* Begin Data lines *

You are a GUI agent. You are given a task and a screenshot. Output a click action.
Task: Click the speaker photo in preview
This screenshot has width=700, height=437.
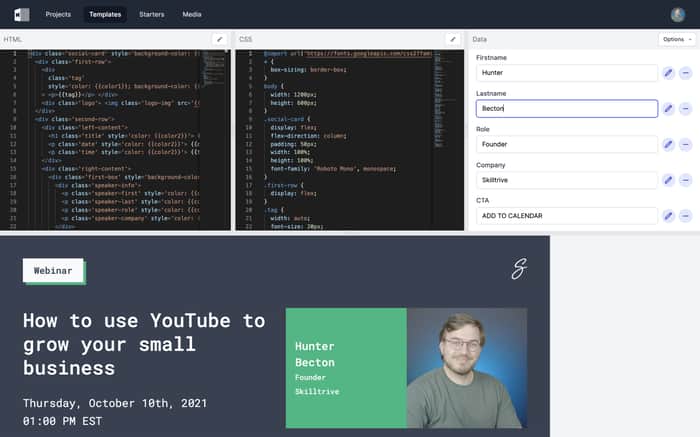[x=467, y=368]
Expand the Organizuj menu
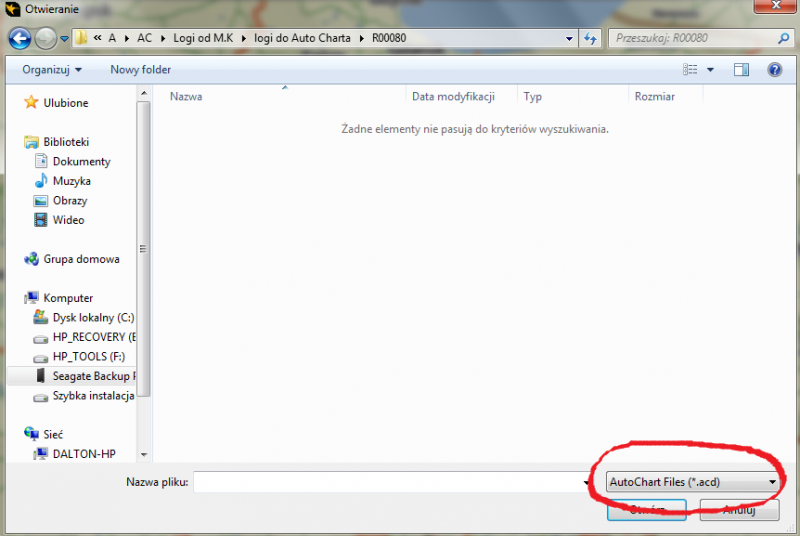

* End Data lines *

Which lines in the records above contain the string "screenshot", matching case exactly? Report each such line in full.

You are a GUI agent. You are given a task and a screenshot. Output a click action.
This screenshot has width=700, height=437.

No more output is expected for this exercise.